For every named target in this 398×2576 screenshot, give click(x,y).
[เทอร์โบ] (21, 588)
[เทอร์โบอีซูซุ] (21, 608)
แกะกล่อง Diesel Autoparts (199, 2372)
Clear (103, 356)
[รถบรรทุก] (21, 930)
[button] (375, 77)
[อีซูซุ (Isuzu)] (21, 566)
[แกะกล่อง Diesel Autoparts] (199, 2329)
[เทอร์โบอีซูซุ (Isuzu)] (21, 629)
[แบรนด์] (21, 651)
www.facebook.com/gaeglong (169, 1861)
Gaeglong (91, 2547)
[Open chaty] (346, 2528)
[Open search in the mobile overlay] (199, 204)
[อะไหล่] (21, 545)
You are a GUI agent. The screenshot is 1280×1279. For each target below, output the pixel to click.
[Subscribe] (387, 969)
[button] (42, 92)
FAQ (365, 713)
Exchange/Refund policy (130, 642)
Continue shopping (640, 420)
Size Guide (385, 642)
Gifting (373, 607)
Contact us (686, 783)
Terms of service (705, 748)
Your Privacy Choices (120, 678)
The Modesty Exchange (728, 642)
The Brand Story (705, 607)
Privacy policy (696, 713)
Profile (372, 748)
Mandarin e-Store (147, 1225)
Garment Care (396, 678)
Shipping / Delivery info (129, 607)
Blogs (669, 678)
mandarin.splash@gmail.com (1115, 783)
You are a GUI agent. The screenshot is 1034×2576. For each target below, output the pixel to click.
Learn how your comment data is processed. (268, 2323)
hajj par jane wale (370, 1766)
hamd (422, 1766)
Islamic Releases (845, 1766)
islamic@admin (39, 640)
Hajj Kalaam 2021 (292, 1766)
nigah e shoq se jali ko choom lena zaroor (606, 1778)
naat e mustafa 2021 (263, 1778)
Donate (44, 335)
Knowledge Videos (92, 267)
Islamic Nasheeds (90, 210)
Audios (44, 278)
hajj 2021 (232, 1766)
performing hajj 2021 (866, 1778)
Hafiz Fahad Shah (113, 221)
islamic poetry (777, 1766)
----------------------------------------
— Task to carry out —
After identifying the lines above that contain "output", copy each one.

— Answer area —
You are a GUI agent. The screenshot is 1280×1279. For each target below, output the pixel to click.
You are a GUI agent. The screenshot is 1034×2576. For each target below, output the pixel to click.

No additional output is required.